Textos veiculados na lista "Amigos de Blocos" em
fevereiro de 2002
O amanhã da minha vida
Enquanto teclava, uma sensação de dor apoderou-se
de mim. Uma dor conhecida, de perda e sofrimento. Tudo que havia
acontecido há tanto tempo quando meu irmão morreu!
E uma angústia esquisita, misto de desespero e aflição
dominou meu coração.
Comecei a lembrar os anos de minha infância, as brincadeiras
infantis e a fé que tinha em tudo.Apreciei como se estivesse
em outro lugar todos os episódios que transformaram e enriqueceram
minha vida. E até a rua Barata Ribeiro em Copacabana onde
cresci.
Como se fosse um sonho eu me senti pequena e saltitante, os
cabelos soltos nos ombros e lembrei-me das brincadeiras com meus
irmãos, o colégio grande, porém aconchegante,
os professores a esperar-me, ora com ar ora severo, ora doce e
suave, mas sempre acolhedores. E na verdade pensei na história
de Peter pan que eu adorava e me senti novamente integrada com
sua filosofia de jamais querer crescer e tornar-me uma pessoa
adulta.
Via-me patinando, rodopiando num bailado que meu pai admirava,
o rosto corado e os olhos brilhantes como se a vida não
fosse oferecer nada mais que momentos vibrantes. E meu coração
batia ao compasso das evoluções que eu fazia cheia
de deslumbramento.
Logo entendi, naquela época que não seria assim
quando via nas ruas tantas crianças que precisavam de um
agasalho ou de comida.
Logo entendi, que jamais poderia ser feliz quando via outro ser
humano sofrer.
Logo entendi, que a minha caminhada seria uma sucessão
alternada de alegrias e tristezas e para vivê-la bem, eu
precisava administrá-la.
Quando meu irmãozinho de cinco anos morreu, entendi que
ela podia ser muito, extremamente dura, e de certo modo cruel
e avassaladora.
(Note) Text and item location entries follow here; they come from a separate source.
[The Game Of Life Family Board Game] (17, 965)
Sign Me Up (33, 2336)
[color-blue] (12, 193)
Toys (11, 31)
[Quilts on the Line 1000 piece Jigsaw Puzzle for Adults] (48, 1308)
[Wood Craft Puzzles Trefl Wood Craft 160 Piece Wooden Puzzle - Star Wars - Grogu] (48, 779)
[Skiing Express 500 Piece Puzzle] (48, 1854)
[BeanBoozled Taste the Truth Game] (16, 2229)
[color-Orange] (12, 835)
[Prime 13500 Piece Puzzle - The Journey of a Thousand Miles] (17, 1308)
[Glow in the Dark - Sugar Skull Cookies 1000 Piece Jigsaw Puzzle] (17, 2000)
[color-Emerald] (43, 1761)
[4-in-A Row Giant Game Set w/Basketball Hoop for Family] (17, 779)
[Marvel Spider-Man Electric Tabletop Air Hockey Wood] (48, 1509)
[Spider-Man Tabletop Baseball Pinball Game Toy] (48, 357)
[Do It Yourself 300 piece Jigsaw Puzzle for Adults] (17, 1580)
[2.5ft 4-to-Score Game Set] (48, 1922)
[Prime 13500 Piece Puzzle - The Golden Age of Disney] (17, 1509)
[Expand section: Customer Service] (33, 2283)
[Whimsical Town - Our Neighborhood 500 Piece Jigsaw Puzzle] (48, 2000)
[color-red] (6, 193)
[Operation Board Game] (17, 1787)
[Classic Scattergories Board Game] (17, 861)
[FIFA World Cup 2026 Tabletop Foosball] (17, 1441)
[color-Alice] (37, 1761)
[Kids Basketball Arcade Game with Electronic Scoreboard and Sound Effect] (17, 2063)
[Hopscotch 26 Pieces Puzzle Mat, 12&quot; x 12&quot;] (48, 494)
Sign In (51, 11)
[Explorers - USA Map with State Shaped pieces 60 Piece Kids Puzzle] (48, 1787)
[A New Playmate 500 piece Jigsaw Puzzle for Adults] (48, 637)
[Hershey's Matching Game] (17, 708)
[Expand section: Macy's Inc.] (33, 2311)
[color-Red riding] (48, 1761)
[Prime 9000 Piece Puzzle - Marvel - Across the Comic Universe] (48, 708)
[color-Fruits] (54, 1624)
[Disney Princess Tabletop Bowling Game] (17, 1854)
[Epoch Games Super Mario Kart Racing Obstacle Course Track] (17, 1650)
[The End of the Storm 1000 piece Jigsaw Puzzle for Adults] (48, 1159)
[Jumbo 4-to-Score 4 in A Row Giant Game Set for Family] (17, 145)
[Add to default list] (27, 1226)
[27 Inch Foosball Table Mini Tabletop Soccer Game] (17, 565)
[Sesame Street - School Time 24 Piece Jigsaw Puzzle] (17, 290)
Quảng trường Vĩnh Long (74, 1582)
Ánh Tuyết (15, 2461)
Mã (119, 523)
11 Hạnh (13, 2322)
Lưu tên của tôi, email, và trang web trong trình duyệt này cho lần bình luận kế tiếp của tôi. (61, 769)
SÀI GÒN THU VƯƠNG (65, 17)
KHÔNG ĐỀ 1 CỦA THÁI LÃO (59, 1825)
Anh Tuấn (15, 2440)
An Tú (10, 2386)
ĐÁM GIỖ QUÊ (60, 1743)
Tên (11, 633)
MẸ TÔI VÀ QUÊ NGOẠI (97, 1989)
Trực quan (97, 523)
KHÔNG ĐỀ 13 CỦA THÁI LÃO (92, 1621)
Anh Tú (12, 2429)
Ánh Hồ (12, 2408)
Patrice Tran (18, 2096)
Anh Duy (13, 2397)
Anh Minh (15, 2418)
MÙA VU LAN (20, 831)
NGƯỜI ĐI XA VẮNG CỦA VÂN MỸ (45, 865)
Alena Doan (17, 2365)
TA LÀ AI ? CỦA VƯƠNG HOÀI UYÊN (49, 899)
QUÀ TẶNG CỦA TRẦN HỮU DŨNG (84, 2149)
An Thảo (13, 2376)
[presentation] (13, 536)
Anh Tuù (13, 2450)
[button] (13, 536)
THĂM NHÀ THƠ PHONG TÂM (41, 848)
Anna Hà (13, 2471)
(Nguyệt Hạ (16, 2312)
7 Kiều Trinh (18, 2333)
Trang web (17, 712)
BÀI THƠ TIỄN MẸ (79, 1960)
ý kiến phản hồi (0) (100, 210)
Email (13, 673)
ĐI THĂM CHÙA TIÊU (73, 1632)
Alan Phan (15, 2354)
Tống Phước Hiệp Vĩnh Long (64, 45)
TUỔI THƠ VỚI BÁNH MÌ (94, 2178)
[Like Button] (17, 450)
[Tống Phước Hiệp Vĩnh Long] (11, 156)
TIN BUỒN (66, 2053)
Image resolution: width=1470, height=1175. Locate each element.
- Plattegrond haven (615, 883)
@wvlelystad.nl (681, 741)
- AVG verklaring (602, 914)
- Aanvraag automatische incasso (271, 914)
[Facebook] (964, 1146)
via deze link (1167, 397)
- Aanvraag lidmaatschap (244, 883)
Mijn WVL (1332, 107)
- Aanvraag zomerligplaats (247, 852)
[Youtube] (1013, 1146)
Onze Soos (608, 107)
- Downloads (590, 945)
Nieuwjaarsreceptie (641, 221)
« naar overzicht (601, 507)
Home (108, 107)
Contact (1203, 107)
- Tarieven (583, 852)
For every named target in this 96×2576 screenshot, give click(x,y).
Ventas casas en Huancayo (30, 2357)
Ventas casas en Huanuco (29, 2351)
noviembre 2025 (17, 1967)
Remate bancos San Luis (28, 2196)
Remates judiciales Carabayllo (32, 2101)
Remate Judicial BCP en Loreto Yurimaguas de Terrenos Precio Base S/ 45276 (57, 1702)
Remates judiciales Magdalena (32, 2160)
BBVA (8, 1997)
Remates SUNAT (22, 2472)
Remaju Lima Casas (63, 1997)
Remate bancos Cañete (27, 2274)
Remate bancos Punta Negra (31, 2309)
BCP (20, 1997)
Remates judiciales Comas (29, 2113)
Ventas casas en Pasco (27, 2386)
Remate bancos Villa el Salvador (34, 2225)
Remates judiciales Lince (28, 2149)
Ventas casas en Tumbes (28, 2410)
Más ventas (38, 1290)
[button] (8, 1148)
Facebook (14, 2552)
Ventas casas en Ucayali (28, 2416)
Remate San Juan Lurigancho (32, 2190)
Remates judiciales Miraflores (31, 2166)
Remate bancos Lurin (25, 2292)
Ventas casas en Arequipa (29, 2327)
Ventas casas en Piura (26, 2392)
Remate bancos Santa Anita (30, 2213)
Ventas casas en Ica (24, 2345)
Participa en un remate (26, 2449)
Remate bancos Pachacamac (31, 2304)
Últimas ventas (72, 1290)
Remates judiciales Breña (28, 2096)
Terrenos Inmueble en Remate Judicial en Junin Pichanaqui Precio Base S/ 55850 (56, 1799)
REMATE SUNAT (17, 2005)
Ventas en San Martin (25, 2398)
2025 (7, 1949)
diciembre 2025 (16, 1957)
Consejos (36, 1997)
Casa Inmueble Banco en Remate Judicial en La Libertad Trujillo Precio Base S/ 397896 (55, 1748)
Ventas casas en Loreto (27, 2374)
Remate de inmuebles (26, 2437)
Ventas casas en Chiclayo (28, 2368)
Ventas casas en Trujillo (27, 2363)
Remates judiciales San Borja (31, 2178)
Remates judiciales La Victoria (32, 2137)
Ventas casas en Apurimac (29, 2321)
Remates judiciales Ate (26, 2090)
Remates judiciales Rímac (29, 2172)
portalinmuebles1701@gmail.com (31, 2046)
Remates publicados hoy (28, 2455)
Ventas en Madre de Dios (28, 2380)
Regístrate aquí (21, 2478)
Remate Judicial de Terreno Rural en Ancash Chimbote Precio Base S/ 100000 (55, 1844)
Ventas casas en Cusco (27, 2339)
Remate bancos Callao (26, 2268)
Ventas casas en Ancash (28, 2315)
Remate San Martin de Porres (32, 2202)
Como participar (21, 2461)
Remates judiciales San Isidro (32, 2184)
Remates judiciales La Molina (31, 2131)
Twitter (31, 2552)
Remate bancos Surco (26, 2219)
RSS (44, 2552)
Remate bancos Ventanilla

A saudade no começo foi dolorosa e pensei
que não pudesse ultrapassá-la. Mas temos estranhos
modos de defesa espontânea, que nos parece um milagre quase
indecifrável.
Eu tinha treze anos e recomecei a achar a vida maravilhosa depois
de algum tempo, embora a falta que sentia do menino loiro e lindo,
sempre tão apegado a mim, fosse intensa e amargurante.
Muitas vezes as lágrimas desciam nos momentos menos esperados
e aparentemente mais alegres.
Hoje, tantos anos depois, e após acontecimentos, alguns
plenos de exuberância e outros verdadeiramente traumatizantes,
encontro-me abalada pela saúde de minha mãe. Recordo-me
dela tão jovem, os cabelos negros bastos e lisos, o rosto
bonito de traços perfeitos, os olhos negros e profundos.
E olhando -a ainda hoje vejo que apesar dos anos conserva os belos
traços. Questão genética.
Sei que sempre tivemos conflitos, modos de encarar a vida dissonantes
e muitas vezes senti como tudo poderia ser diferente. Ela jamais
compreendeu meus ideais que não se coadunavam com o seu
modo objetivo e profundamente racional.Sempre me admirou e por
isso mesmo não entendia sonhos que ela não conseguia
decifrar. Claro que meus muitos defeitos, talvez ainda não
modificados adequadamente e as qualidades, não aperfeiçoadas
por reflexões, contribuíram para essa característica
da relação entre nós duas. Mas sempre a amei
intensamente, sabendo que tudo que ela desejava, era me proteger
de um mundo que eu queria rápido e cedo abraçar
com sofreguidão.
Nesse momento encontro-me meio perdida como se fosse aquela
menina de quinze anos decidida, achando que tudo seria fácil
num caminho sem interrupções nem tropeços.
Não me arrependi do caminho que estou seguindo, das decisões
que tomei ou de tudo que estou realizando. Gostaria, porém
que tivéssemos pensado no mesmo ritmo, e que em nenhum
momento eu tivesse visto alguma expressão de desagrado
em seus olhos.
Jamais conseguimos olhar tão ternamente para qualquer
recordação, como quando recordamos a nossa infância,
com seus passos rumo a um futuro que desconhecemos, e as imagens
se tornam, mesmo nos piores momentos, coloridas de esperanças
e de certezas distantes a cada manhã que surge.